- The Washington Times - Sunday, April 17, 2011

TOO MUCH RELIGION?

The U.S. ambassador to Malta denounced State Department bureaucrats who accused him of spending too much time on religious issues, as he submitted his resignation to President Obama and Secretary of State Hillary Rodham Clinton.

Ambassador Douglas W. Kmiec, a devout conservative Catholic, praised Mr. Obama’s “personal faith” in a resignation letter sent to the White House last week.

Responding to a report earlier this month from the State Department’s inspector general, Mr. Kmiec added, “I doubt very much whether one could ever spend too much time on this subject [religion].”

In a letter to Mrs. Clinton on Saturday, Mr. Kmiec sounded more defiant toward the inspector general’s “flawed and narrow vision of our diplomatic mission” and complained that bureaucrats of the “middle ranks … have seen it as their calling to strictly enforce” the inspector general’s report.

“As a consequence, my voice has been prevented from speaking; my pen has been enjoined from writing; and my actions have been confined to the ministerial,” the ambassador said.

“You deserve better; but until these rigid, and rigidly narrow, perspectives are overcome, you and the president are being deprived of the intelligent insight of much of your embassy’s work.”

The State Department internal report, leaked to the Associated Press on April 8, criticized Mr. Kmiec for devoting “considerable time” to writing about religious issues, even though Malta is a deeply Catholic nation.

“Based on a belief that he was given a special mandate to promote President Obama’s interfaith initiatives, he [Mr. Kmiec] has devoted considerable time to writing articles for publication in the United States as well as Malta and to presenting his views on subjects outside the bilateral portfolio,” said the report.

In his letter to Mrs. Clinton, the ambassador dismissed the criticism, saying, “The OIG [Office of Inspector General] failed to read any of my writing or see its highly positive effect on our bilateral relations.”

One of his articles posted on the U.S. Embassy’s website (malta.usembassy.gov) was co-authored by Maltese President George H. Abela.

Mr. Kmiec accused the inspector general’s office of petty politics and suggested the report was payback for his criticism of the office in 1989 when he served as a legal counsel to then-President George H.W. Bush. He said at the time that the OIG should stick to “rooting out waste, fraud and abuse” and avoid issuing reports on policy matters.

“That opinion stung the OIG, and I suspect I have just experienced a ’sting-back,’” he said.

Mr. Kmiec, who described himself as a “Kennedy Democrat and Reagan Republican,” endorsed Mr.
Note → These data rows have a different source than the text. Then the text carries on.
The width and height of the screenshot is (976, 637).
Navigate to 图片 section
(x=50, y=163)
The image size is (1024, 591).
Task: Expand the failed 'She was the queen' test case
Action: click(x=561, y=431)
Obama at a critical time in the 2008 presidential campaign, when many Catholics were questioning whether they could support the Democratic candidate because of his strong support for abortion.

Mr. Kmiec, a constitutional legal scholar, most recently taught law at Pepperdine University in California.

He asked Mr. Obama to make his resignation effective Aug. 15, which he noted in his letter is the Catholic holy day of the Feast of the Assumption of Mary. Catholic doctrine holds that Mary, the mother of Christ, was raised to Heaven in both body and soul.

DIPLOMATIC TRAFFIC

Foreign visitors in Washington this week include:

Tuesday

• Finance Minister Shaikh Ahmed bin Mohammed al-Khalifa of Bahrain, who addresses the Woodrow Wilson International Center for Scholars.

May Kassir of Iraq’s University of Technology and Mais Mohammed and Rawia Salih of the University of Baghdad. They discuss the contributions of female engineers and scientists to the development of Iraq at a forum at the Woodrow Wilson International Center for Scholars.

Thursday

Shirin Ebadi, a major Iranian human rights lawyer and Nobel Peace Prize winner. She discusses her new book, “The Golden Cage: Three Brothers, Three Choices, One Destiny,” at the Carnegie Endowment for International Peace.